The Wise Mind concept is taught at the very beginning of DBT skills training, in conjunction with two other states of mind, the Emotion Mind and Rational Mind; the Wise Mind is described as both a middle ground and a combination of the emotional mind (information from our emotional mind is typically hot, intense, insistent, or urgent) and rational mind (data from the rational mind is typically logical, analytical, mathematical, scientific date), and in true dialectical fashion, the Wise Mind is both from and also far greater & deeper than both data sources. “The task for all of us is to connect from our own inner wisdom and then act from there.” Marcia Linehan, PhD
Archetypes: are patterns and structures that are universally experienced. Archetypal energies and types constellate within all human beings, timelessly, throughout the ages, facing parallel challenges, feelings, behaviors, and conflicts played out across all men's lives.
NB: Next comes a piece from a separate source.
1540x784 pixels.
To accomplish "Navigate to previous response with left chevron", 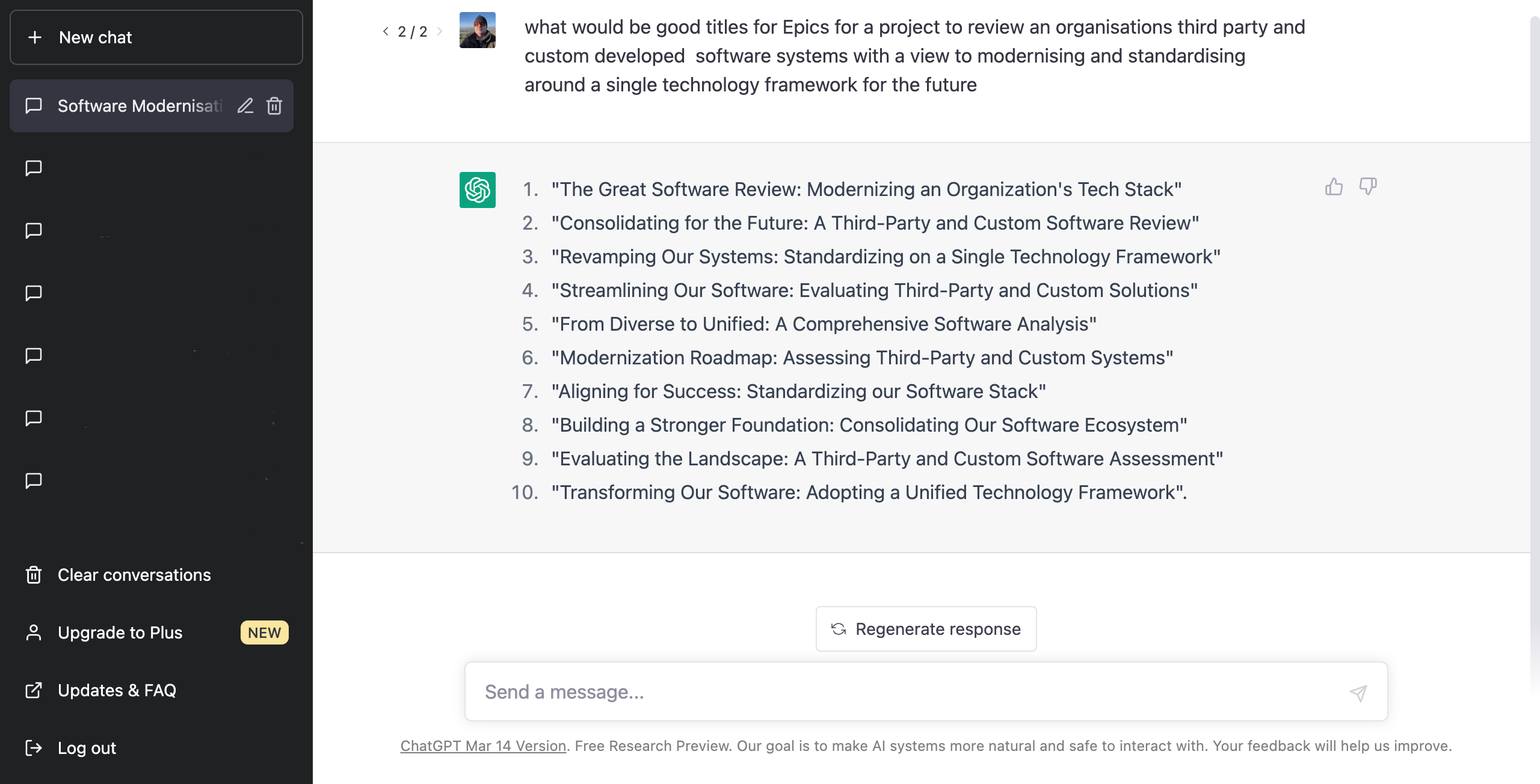I will (386, 31).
Archetypal themes can be found in our fairy tales, myths, stories, and the beliefs of all cultures and religions throughout history. They are thought to be deeply ingrained in the human psyche and are believed to represent fundamental human experiences and emotions. Carl Jung developed the concept of archetypes, which he believed to be innate and universal patterns of behavior and personality that reside in the collective unconscious and shape our understanding and interactions with others, and ourselves, and color how we see our place in the world.
Archetypal Psychology: James Hillman furthered the depth of psychological work Carl Jung began with archetypes. Hillman trained at the C.G. Institute in Zurich, but he and others ultimately broke off from the Jungian school of thought and moved away from psychoanalytic psychology and created Archetypal Psychology, which relies heavily on the imaginal realm and criticizes other schools of psychology as being reductionistic (cognitive school) and devoid of psyche. Archetypal psychology believes that psyche is known only through metaphor and imagination.